Britain is part of Europe – like it or not

Its fate is inextricably bound up with that of the rest of the continent and its nation states, just as it has always been – we are condemned to sink or swim together.

So the “renegotiation” is over, and the referendum campaign begins in earnest. And what a dispiriting affair it promises to be, as “Fear” slugs it out with “Loathing”.

Prime Minister David Cameron, optimistic by temperament and necessity, will of course put the best possible gloss on the new deal, but what he will be presenting will essentially be a set of protections – from excessive regulation, from Euro group domination, from the ratchet of “ever closer union”, and above all from EU migration. The message will be one of damage limitation. The wider “In” campaign will be similarly devoid of any positive spirit, majoring on fear of the consequences of leaving – the economic damage, the break-up of the UK, the years of chaos that an acrimonious divorce would entail.

“Outs” may try to conjure the vision of a liberated Britain embracing the wider world. But their pipe-dreams of a rejuvenated Commonwealth and new trading relationships are clearly fantasy. So the motor of their campaign will be hostility to Brussels and all its impositions – erosion of British “sovereignty”, uncontrolled immigration – overlaid with a new contempt for the inability of the EU to revive its economies or find any answer to the refugee crisis.
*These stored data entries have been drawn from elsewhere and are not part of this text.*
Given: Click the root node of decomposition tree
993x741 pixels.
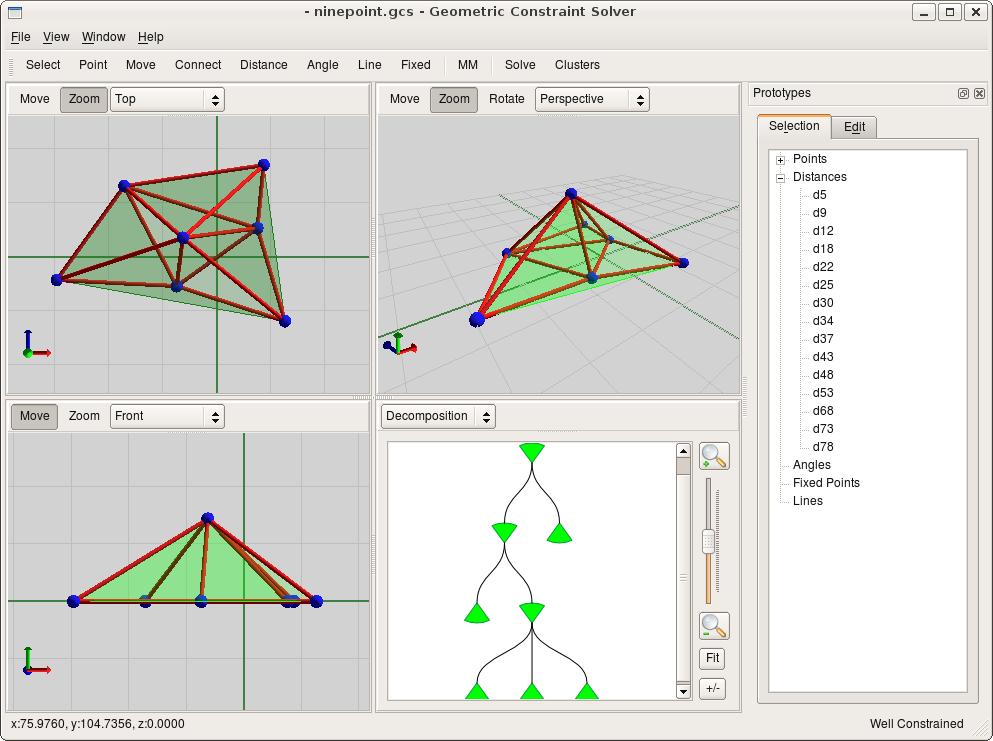Looking at the screenshot, I should click(531, 452).
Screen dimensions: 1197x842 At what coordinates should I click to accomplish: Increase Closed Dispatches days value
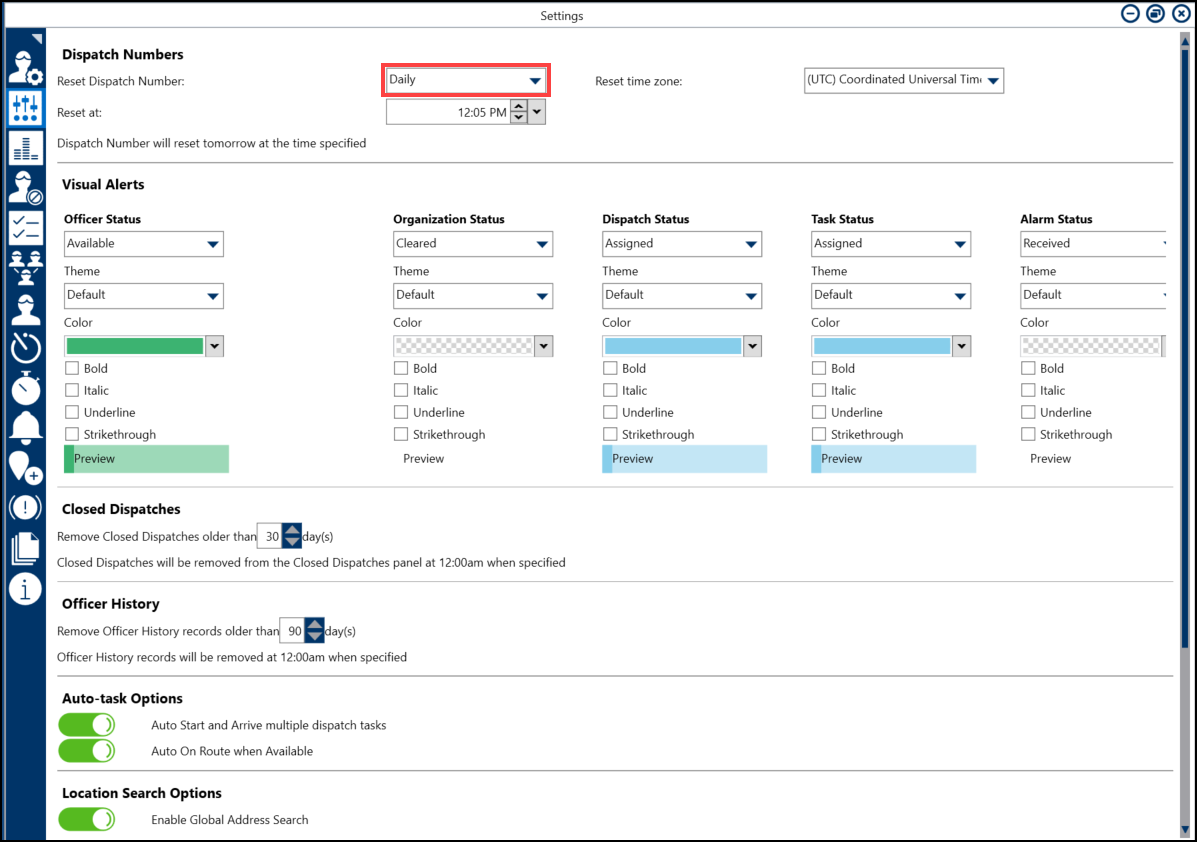pos(292,530)
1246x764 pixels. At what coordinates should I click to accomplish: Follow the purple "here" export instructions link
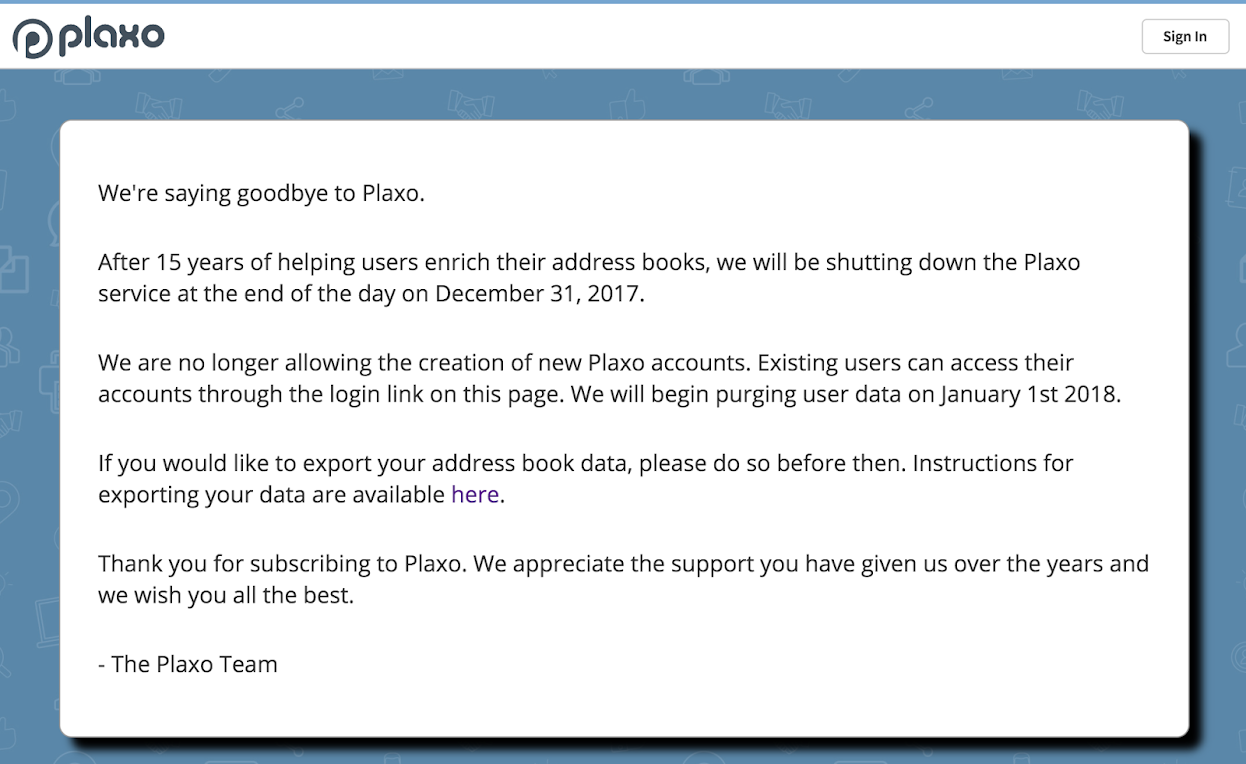475,494
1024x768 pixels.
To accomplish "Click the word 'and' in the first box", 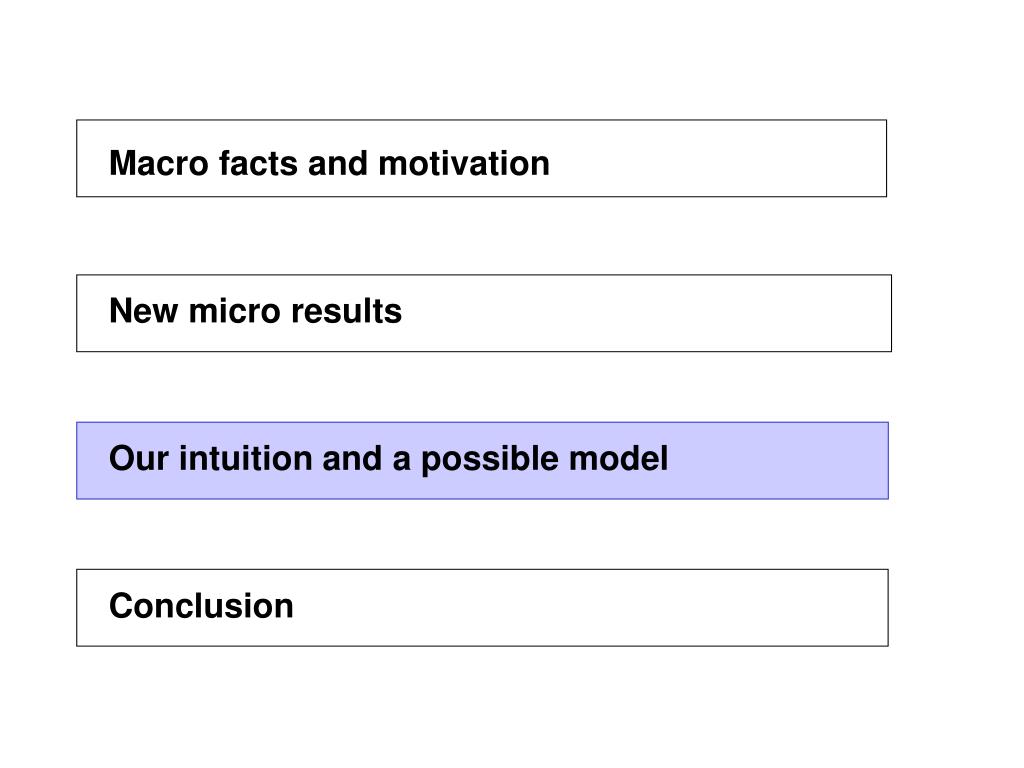I will click(338, 163).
And even the most ardent Europhile would have to admit that today’s EU is a bit of a difficult sell. Henry Porter, in a recent Vanity Fair article, offers a handy summary of the state of the Union at the start of 2016: “Europe is beset by so many crises that it can be hard to remember them all. In rough order of prominence, they are: homegrown terrorism, the largest migration of people since World War II, sovereign debt, doubts about the euro’s viability, the rise of extreme right-wing parties such as France’s National Front, Russia’s menace to its western neighbors, growing Euro-skepticism (especially in Britain, which may easily vote to leave the European Union in a forthcoming referendum), the election of hardline governments in Central and Eastern Europe, and the Catalan independence movement.” No wonder the piece is titled “Terrorism, Migrants, and Crippling Debt: is this the End of Europe?”.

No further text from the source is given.